◆ **TASK ITEM**
A single number is the answer here: the count of lines in the data below that include the word "computer".

*** GIVEN RECORDS ***

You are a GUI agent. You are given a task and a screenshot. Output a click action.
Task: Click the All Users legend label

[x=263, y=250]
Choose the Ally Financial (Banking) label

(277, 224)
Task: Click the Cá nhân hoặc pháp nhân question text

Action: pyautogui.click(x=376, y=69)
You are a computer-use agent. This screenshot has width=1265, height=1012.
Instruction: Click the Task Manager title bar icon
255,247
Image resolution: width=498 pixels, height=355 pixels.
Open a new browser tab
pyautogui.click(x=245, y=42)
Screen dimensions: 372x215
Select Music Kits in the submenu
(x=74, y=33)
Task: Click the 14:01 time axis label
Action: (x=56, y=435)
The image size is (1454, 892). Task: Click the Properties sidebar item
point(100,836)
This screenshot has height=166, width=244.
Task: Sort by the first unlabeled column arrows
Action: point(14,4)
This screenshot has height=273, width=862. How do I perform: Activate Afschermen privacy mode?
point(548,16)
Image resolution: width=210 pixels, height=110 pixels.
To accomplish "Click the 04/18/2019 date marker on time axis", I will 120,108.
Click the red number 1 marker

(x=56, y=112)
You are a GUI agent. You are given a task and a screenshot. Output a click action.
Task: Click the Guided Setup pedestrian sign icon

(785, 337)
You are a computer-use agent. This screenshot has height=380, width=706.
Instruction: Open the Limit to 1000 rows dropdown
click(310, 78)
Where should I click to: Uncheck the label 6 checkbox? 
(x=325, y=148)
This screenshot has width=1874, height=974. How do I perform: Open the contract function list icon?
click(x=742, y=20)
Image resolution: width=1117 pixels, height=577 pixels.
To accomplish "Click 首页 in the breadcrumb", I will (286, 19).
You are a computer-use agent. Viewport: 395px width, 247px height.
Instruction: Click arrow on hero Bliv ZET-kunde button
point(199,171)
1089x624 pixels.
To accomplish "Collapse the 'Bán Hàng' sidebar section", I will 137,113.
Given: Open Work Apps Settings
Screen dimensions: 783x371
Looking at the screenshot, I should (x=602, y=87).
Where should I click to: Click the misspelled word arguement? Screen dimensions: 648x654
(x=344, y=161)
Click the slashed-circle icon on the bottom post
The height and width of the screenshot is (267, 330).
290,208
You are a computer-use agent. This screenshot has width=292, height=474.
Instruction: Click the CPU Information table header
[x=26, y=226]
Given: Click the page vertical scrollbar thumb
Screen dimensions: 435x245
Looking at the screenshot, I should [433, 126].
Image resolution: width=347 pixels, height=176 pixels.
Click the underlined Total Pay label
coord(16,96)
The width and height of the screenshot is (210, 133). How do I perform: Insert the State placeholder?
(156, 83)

*** End of GIVEN RECORDS ***

◆ **ANSWER SPACE**
4